## Exercise directions:
Exclude the pictures and reproduce exactly the lines that run from the one holding "Where should I click to: Collapse" to the end of the entries below.

- Opening Delimiter -

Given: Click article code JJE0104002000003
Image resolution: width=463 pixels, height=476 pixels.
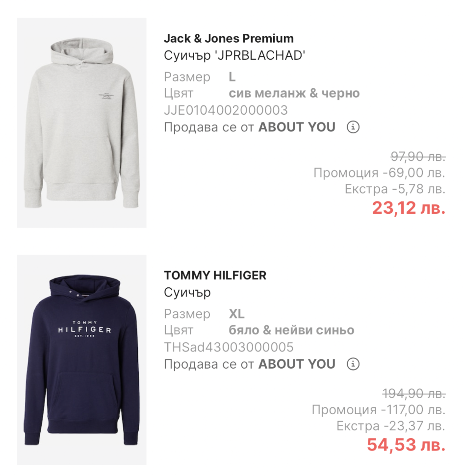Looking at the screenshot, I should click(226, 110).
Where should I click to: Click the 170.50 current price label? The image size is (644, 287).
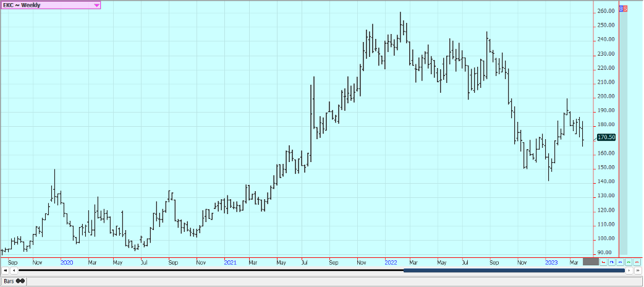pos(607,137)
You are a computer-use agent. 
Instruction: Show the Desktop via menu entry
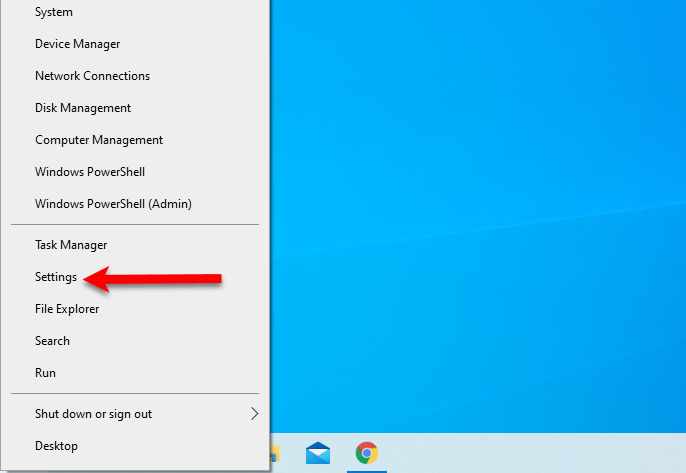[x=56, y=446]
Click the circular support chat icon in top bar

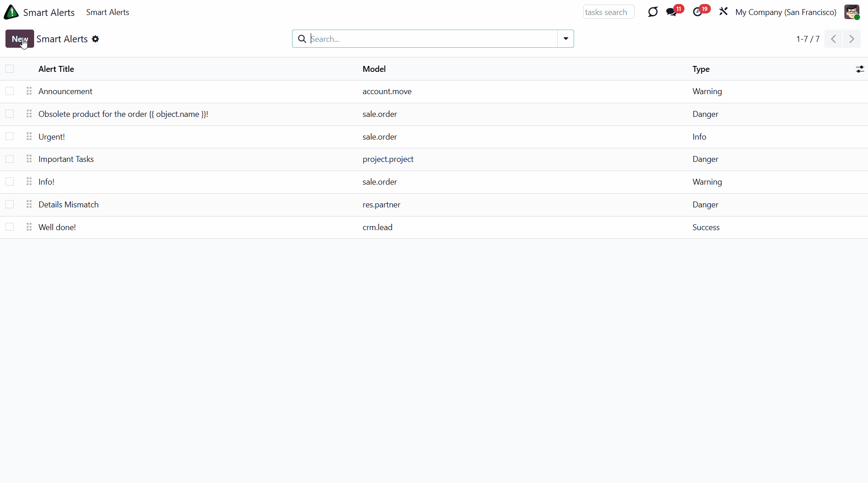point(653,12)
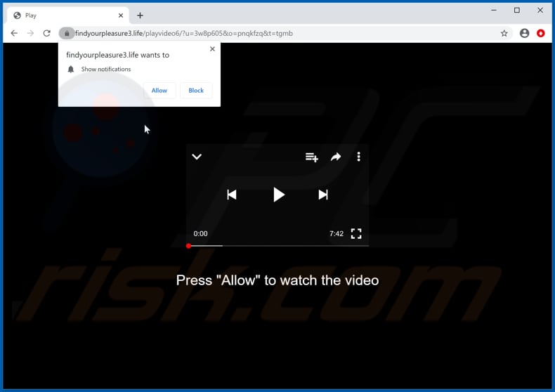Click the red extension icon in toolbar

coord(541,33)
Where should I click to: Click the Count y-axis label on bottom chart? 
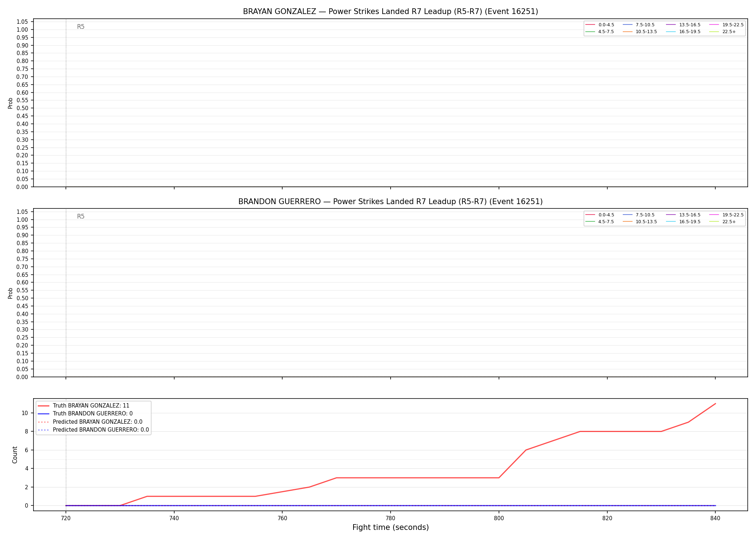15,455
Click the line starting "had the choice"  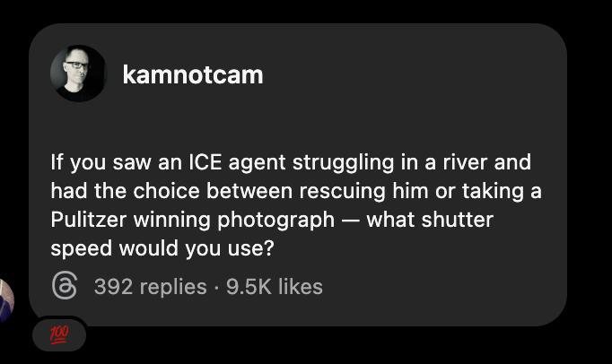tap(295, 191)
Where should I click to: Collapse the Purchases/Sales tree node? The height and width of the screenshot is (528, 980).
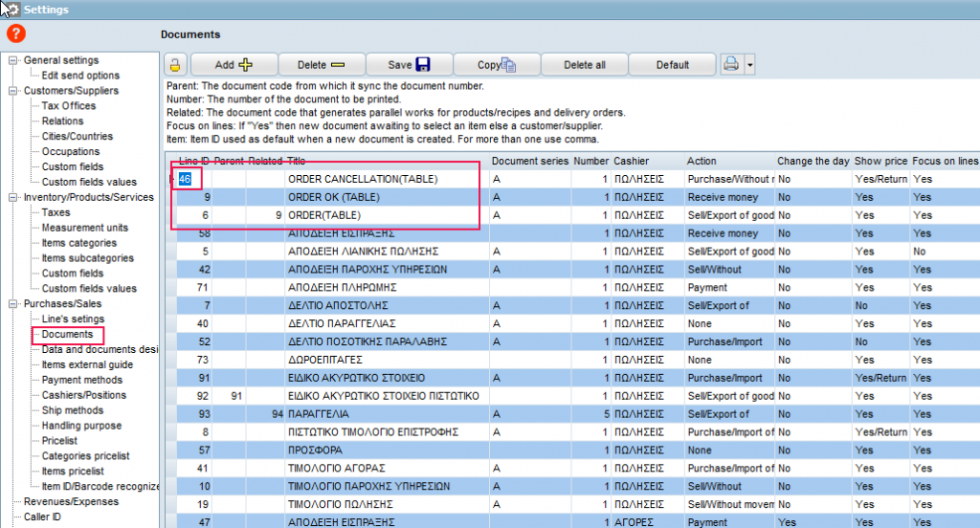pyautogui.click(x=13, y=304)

- Closing Delimiter -

## Reply:
Where should I click to: Collapse the Purchases/Sales tree node? The height and width of the screenshot is (528, 980).
pyautogui.click(x=13, y=304)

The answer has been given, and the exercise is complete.